3  Generate Synthetic Data

In this chapter, we talk about how we generate the synthetic data of participants’ biomarker measurements. These data are used to test our algorithms.

3.1 Obtain Estimated Distribution Parameters

In Section 2.4, we mentioned that EBM can be used as a generative model and we need to know \(S, \theta, \phi\) and \(k_j\).

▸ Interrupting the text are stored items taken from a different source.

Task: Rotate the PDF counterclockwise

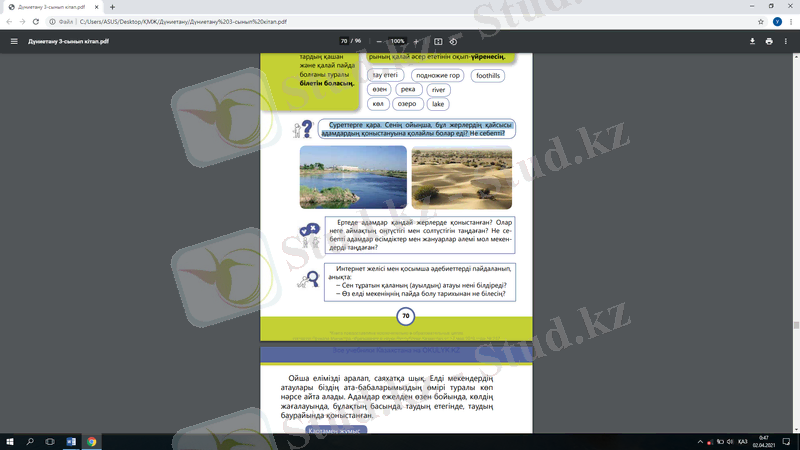Action: click(454, 41)
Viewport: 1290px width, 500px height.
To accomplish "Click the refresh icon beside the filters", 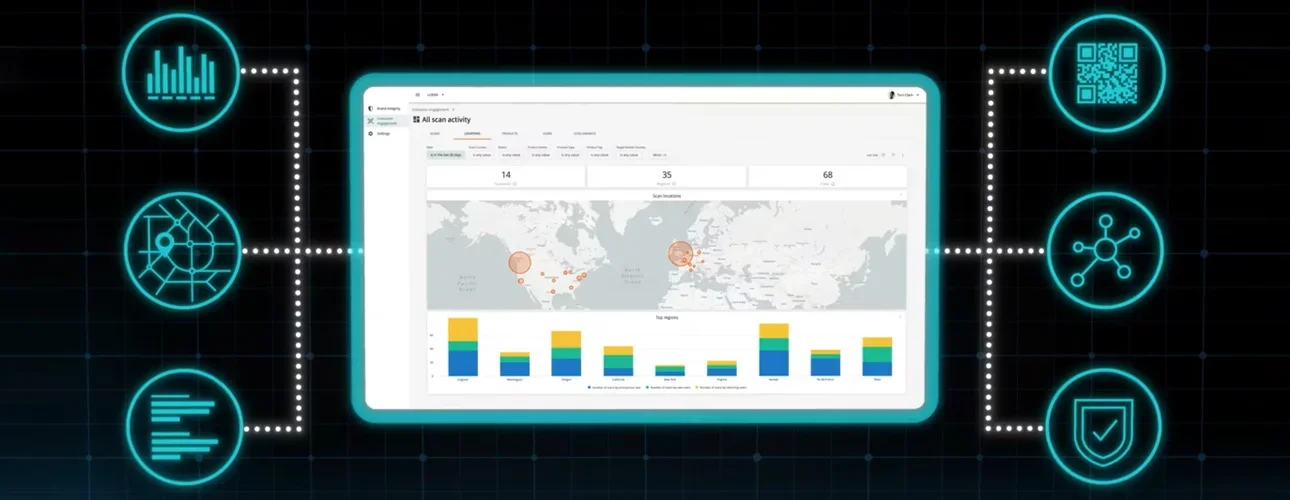I will coord(883,155).
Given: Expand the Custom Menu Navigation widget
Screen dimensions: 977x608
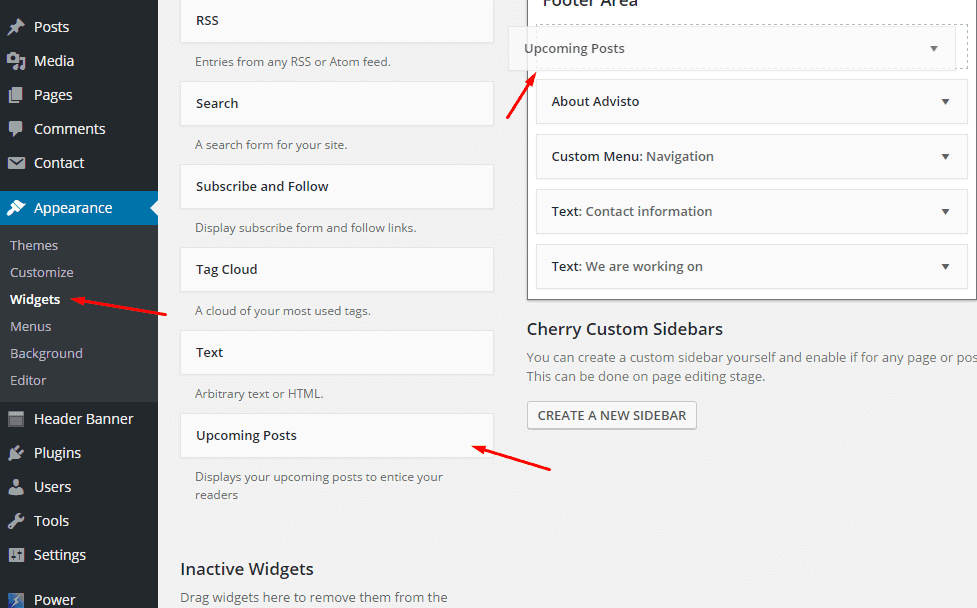Looking at the screenshot, I should point(945,157).
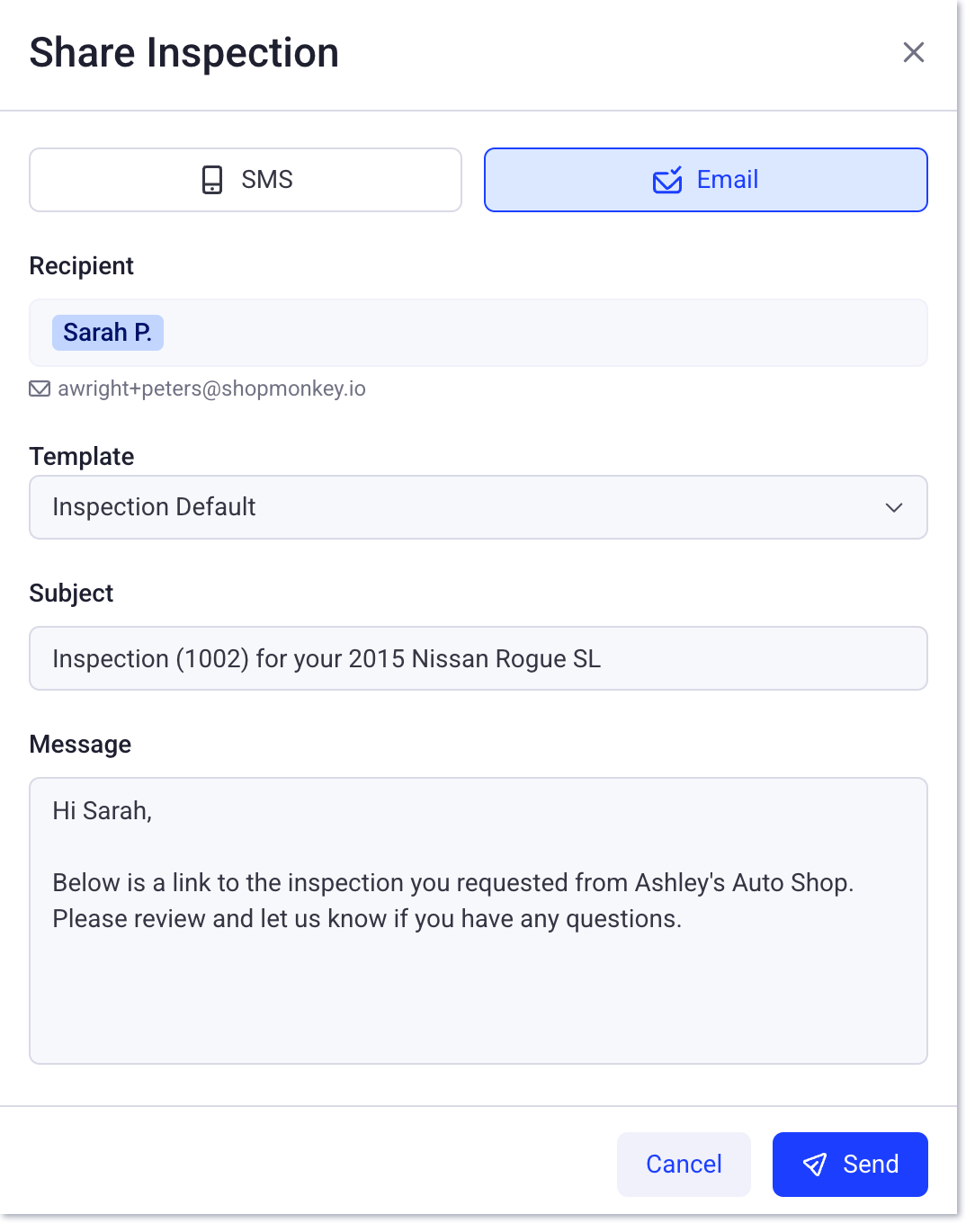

First, we obtained \(S, \theta, \phi\) from Chen et al. (2016):

Figure 3.1: Theta and Phi from Chen’s Paper
Figure 3.2: S from Chen’s Paper

This is our estimation:

import pandas as pd 
import numpy as np 
import matplotlib.pyplot as plt 
import json 
import scipy.stats as stats
from typing import List, Optional, Tuple, Dict
import os 
import seaborn as sns
import altair as alt 
Code
all_ten_biomarker_names = np.array([
    'MMSE', 'ADAS', 'AB', 'P-Tau', 'HIP-FCI', 
    'HIP-GMI', 'AVLT-Sum', 'PCC-FCI', 'FUS-GMI', 'FUS-FCI'])
# in the order above
# cyan, normal
phi_means = [28, -6, 250, -25, 5, 0.4, 40, 12, 0.6, -10]
# black, abnormal
theta_means = [22, -20, 150, -50, -5, 0.3, 20, 5, 0.5, -20]
# cyan, normal
phi_std_times_three = [2, 4, 150, 50, 5, 0.7, 45, 12, 0.2, 10]
phi_stds = [std_dev/3 for std_dev in phi_std_times_three]
# black, abnormal
theta_std_times_three = [8, 12, 50, 100, 20, 1, 20, 10, 0.2, 18]
theta_stds = [std_dev/3 for std_dev in theta_std_times_three]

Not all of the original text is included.